■ **Task prompt**: Every entry that follows should be written out again exactly.

___ Entries supplied

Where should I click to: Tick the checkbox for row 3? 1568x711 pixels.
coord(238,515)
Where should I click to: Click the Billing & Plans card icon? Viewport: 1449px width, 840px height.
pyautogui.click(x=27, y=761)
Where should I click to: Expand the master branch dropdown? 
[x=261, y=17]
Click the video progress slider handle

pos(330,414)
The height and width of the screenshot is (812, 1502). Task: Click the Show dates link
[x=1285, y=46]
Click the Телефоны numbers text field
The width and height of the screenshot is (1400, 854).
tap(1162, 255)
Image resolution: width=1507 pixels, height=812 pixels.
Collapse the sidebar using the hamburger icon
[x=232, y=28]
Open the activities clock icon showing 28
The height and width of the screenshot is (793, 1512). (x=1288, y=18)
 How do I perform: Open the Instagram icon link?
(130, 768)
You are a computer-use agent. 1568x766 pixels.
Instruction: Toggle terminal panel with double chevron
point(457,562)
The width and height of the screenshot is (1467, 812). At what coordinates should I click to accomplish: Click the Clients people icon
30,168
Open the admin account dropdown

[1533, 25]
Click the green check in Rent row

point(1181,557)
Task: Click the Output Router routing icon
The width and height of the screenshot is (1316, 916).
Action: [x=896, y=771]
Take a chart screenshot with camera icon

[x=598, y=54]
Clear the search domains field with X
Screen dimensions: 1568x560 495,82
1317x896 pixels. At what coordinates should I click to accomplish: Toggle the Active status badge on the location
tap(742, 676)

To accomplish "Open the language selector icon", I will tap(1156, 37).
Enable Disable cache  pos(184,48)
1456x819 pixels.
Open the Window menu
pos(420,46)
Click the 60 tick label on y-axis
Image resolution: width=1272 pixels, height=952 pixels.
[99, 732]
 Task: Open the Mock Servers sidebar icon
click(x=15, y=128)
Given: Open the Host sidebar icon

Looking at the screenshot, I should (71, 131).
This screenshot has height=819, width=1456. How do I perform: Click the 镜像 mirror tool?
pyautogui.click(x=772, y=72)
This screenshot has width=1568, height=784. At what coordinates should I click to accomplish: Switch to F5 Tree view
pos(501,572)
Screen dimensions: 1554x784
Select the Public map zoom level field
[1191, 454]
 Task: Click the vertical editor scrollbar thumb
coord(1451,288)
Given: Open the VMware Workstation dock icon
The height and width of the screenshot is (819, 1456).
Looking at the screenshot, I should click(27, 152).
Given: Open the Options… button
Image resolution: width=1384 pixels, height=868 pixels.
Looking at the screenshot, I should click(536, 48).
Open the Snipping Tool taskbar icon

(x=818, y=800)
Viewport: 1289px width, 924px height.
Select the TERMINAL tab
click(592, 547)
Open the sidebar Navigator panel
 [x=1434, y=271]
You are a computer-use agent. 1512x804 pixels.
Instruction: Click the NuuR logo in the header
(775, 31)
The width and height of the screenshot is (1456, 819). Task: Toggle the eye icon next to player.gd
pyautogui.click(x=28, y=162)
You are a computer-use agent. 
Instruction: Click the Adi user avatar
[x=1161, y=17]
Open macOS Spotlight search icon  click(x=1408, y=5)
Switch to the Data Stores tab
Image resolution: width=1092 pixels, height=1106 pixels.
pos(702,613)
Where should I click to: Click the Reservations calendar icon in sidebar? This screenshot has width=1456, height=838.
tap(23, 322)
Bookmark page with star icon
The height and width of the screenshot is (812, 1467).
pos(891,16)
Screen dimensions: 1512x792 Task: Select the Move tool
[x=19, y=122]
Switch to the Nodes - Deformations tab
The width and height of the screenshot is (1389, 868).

______

■ **Solution for this problem**:
Where should I click to: Tick the checkbox for row 3? 1568x711 pixels.
coord(238,515)
Where should I click to: Click the Billing & Plans card icon? Viewport: 1449px width, 840px height.
pyautogui.click(x=27, y=761)
Where should I click to: Expand the master branch dropdown? 
[x=261, y=17]
Click the video progress slider handle

pos(330,414)
The height and width of the screenshot is (812, 1502). Task: Click the Show dates link
[x=1285, y=46]
Click the Телефоны numbers text field
The width and height of the screenshot is (1400, 854).
tap(1162, 255)
Image resolution: width=1507 pixels, height=812 pixels.
Collapse the sidebar using the hamburger icon
[x=232, y=28]
Open the activities clock icon showing 28
The height and width of the screenshot is (793, 1512). (x=1288, y=18)
 How do I perform: Open the Instagram icon link?
(130, 768)
You are a computer-use agent. 1568x766 pixels.
Instruction: Toggle terminal panel with double chevron
point(457,562)
The width and height of the screenshot is (1467, 812). At what coordinates should I click to accomplish: Click the Clients people icon
30,168
Open the admin account dropdown

[1533, 25]
Click the green check in Rent row

point(1181,557)
Task: Click the Output Router routing icon
The width and height of the screenshot is (1316, 916).
Action: [x=896, y=771]
Take a chart screenshot with camera icon

[x=598, y=54]
Clear the search domains field with X
Screen dimensions: 1568x560 495,82
1317x896 pixels. At what coordinates should I click to accomplish: Toggle the Active status badge on the location
tap(742, 676)

To accomplish "Open the language selector icon", I will tap(1156, 37).
Enable Disable cache  pos(184,48)
1456x819 pixels.
Open the Window menu
pos(420,46)
Click the 60 tick label on y-axis
Image resolution: width=1272 pixels, height=952 pixels.
[99, 732]
 Task: Open the Mock Servers sidebar icon
click(x=15, y=128)
Given: Open the Host sidebar icon

Looking at the screenshot, I should (71, 131).
This screenshot has height=819, width=1456. How do I perform: Click the 镜像 mirror tool?
pyautogui.click(x=772, y=72)
This screenshot has width=1568, height=784. At what coordinates should I click to accomplish: Switch to F5 Tree view
pos(501,572)
Screen dimensions: 1554x784
Select the Public map zoom level field
[1191, 454]
 Task: Click the vertical editor scrollbar thumb
coord(1451,288)
Given: Open the VMware Workstation dock icon
The height and width of the screenshot is (819, 1456).
Looking at the screenshot, I should click(27, 152).
Given: Open the Options… button
Image resolution: width=1384 pixels, height=868 pixels.
Looking at the screenshot, I should click(536, 48).
Open the Snipping Tool taskbar icon

(x=818, y=800)
Viewport: 1289px width, 924px height.
Select the TERMINAL tab
click(592, 547)
Open the sidebar Navigator panel
 [x=1434, y=271]
You are a computer-use agent. 1512x804 pixels.
Instruction: Click the NuuR logo in the header
(775, 31)
The width and height of the screenshot is (1456, 819). Task: Toggle the eye icon next to player.gd
pyautogui.click(x=28, y=162)
You are a computer-use agent. 
Instruction: Click the Adi user avatar
[x=1161, y=17]
Open macOS Spotlight search icon  click(x=1408, y=5)
Switch to the Data Stores tab
Image resolution: width=1092 pixels, height=1106 pixels.
pos(702,613)
Where should I click to: Click the Reservations calendar icon in sidebar? This screenshot has width=1456, height=838.
tap(23, 322)
Bookmark page with star icon
The height and width of the screenshot is (812, 1467).
pos(891,16)
Screen dimensions: 1512x792 Task: Select the Move tool
[x=19, y=122]
Switch to the Nodes - Deformations tab
The width and height of the screenshot is (1389, 868).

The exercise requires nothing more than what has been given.